Исходный текст:
Независимо от того, поверили они ему или нет, у галлов просто не было выбора: если бы они не стали платить, им пришлось бы столкнуться с гневом и – в конечном счете – с принуждением со стороны императорской власти. Тем не менее многие начали что-то подозревать и, когда в 16 г. до н. э. Август приехал в провинцию, они ему пожаловались. Поначалу принцепс отклонял подобные иски – отчасти потому, что не хотел признавать, что назначил столь продажного представителя, и принимал только умеренную критику своего прокуратора. Однако масса доказательств и ярко выраженная враждебность многих влиятельных знатных лиц так очевидно свидетельствовали против Лицина, что тот придумал еще более хитроумный план, как избежать наказания. Он пригласил Августа к себе домой и подарил ему все деньги, которые насобирал для себя, объявив при этом, что делал это специально, чтобы галльская аристократия не разбогатела настолько, чтобы поднять мятеж против Рима. Это – один из редко встречающихся намеков на то, что римляне были весьма обеспокоены возможностью восстания в Галлии и старались не доводить местных до крайности. Впрочем, похоже, что Лицин так и не был наказан, а значит, его оправданию, судя по всему, поверили.
Часто Август не знал, что делают в провинциях его уполномоченные, пока сам туда не приезжал; это и было одной из причин его многочисленных поездок. Заниматься самообогащением не возбранялось, однако цель все же заключалась в том, чтобы ограничивать произвол провинциальной администрации, поскольку он часто приводил к восстаниям, одно из которых Лицин якобы предотвратил. Путешествия с целью получения аудиенции у принцепса занимали довольно много времени и были весьма затратными, так как могли включать поездку в Рим или туда, где он в данный момент находился. Путешествия же Августа по провинциям давали возможность поговорить с ним гораздо большему числу как индивидуальных просителей, так и общин. Когда Август был в Галлии, Агриппа находился в Сирии и других восточных провинциях, действуя таким же образом. Это не только позволяло разбирать конкретные ходатайства, но и помогало дать более ясное представление о позиции и идеологии римского правительства. Подобная практика затрудняла будущим наместникам – проконсулам или легатам – использование принципиально иных подходов в работе с общинами.

Извлечённые записи:
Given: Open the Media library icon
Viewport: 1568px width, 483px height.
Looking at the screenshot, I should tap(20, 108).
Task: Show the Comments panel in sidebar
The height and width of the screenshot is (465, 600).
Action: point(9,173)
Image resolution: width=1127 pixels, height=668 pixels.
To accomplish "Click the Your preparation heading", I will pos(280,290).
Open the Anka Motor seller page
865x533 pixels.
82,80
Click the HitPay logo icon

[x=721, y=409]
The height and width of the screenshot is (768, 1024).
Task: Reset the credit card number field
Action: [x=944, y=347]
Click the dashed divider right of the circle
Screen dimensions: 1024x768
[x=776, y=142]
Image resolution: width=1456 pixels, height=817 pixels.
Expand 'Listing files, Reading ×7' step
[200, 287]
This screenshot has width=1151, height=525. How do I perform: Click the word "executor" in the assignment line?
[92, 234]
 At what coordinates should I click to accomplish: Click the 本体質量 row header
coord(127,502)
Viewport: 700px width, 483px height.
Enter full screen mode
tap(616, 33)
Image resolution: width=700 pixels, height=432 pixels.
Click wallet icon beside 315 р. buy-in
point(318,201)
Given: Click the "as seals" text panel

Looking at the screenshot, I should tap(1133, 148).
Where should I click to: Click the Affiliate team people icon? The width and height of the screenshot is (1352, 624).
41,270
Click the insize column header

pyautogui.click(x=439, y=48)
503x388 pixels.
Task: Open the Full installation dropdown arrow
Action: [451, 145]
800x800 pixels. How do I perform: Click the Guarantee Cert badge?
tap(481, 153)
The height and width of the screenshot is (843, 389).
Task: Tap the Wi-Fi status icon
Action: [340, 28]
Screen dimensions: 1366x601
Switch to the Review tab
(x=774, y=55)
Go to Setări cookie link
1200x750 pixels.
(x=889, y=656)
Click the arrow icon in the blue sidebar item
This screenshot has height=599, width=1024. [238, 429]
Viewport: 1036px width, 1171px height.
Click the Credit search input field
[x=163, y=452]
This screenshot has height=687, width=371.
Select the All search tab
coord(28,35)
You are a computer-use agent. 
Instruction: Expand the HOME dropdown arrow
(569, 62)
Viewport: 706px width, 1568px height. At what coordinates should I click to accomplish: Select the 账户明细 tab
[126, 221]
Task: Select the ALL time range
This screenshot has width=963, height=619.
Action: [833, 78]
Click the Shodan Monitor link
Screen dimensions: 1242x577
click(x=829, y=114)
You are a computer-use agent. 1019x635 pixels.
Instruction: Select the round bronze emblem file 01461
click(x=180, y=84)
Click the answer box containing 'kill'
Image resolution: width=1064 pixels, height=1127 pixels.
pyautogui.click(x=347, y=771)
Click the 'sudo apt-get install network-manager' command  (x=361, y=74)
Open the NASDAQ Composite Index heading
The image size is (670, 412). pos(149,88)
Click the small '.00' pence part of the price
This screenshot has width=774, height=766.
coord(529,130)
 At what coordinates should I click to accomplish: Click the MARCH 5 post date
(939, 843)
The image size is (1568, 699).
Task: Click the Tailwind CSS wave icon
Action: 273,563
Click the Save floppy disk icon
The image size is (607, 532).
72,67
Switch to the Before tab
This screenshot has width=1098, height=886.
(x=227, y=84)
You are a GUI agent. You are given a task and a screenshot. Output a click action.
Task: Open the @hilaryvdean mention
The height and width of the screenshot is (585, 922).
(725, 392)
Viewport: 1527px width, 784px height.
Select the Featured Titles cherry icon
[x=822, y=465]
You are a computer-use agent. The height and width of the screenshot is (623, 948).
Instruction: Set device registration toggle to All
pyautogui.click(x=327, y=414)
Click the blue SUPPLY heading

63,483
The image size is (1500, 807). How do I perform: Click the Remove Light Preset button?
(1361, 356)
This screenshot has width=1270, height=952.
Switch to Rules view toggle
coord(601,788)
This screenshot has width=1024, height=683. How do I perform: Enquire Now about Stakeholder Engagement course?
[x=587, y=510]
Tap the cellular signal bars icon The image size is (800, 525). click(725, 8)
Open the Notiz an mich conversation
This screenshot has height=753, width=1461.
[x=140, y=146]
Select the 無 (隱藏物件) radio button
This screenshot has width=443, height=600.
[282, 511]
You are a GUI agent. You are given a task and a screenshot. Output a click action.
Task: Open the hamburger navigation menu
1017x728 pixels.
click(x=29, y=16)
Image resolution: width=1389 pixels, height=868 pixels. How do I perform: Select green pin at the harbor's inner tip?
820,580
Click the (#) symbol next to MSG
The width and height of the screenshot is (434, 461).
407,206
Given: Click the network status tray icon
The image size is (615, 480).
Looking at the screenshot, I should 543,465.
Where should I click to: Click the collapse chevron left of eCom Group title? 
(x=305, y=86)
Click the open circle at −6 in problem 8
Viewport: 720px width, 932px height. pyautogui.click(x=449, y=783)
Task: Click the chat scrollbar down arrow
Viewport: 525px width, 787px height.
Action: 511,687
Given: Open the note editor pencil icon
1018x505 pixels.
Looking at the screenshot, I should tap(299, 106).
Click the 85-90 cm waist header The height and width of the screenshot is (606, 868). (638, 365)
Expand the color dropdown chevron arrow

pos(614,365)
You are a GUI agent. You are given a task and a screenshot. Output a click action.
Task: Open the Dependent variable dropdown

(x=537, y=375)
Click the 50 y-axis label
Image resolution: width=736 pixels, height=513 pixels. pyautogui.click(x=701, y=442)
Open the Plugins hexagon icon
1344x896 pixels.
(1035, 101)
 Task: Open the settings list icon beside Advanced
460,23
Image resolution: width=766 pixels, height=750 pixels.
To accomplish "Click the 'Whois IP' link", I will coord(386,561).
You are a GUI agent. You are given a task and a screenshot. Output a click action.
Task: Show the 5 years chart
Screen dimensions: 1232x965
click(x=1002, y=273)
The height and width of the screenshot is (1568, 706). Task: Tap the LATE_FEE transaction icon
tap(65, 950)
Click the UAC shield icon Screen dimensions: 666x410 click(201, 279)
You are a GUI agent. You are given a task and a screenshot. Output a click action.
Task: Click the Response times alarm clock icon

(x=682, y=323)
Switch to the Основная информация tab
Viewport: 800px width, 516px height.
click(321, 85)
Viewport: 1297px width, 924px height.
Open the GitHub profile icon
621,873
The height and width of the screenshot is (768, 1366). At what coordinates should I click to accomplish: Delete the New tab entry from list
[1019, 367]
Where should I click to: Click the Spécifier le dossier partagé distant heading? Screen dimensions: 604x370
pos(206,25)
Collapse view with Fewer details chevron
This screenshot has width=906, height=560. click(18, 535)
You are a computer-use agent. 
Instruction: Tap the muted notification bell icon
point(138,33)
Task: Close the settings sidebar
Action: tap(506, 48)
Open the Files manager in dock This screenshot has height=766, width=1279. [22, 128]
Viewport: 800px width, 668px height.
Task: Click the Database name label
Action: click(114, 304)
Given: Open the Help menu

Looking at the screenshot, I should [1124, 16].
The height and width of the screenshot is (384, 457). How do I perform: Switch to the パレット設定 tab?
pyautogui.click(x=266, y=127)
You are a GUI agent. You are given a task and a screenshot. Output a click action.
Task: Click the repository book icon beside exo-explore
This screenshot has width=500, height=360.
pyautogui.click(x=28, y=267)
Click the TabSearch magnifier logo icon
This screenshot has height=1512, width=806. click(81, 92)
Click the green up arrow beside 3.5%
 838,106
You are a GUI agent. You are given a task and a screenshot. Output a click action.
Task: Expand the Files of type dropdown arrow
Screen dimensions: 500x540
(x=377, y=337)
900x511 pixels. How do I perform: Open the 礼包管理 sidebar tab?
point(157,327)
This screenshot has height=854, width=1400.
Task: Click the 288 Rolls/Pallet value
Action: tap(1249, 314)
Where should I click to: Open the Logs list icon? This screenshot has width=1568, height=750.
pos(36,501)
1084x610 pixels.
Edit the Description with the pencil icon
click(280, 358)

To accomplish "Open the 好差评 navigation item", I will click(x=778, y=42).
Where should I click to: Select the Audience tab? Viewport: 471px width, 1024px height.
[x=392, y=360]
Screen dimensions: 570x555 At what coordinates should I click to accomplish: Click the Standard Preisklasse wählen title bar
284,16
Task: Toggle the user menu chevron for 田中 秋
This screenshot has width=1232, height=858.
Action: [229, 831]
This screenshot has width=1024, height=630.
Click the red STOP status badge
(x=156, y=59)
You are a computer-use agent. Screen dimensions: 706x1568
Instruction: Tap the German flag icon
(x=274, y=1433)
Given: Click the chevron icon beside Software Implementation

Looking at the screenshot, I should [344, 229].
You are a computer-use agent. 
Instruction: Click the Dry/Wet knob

О задании:
Ответьте по тексту о Лицине и поездках Августа:
(а) В каком году Август приехал в провинцию, где галлы пожаловались ему?
(б) Что Лицин подарил Августу, пригласив его к себе домой?
(в) Где находился Агриппа, когда Август был в Галлии?

Ответ:
(а) В 16 г. до н. э.
(б) Все деньги, которые он насобирал для себя.
(в) В Сирии и других восточных провинциях.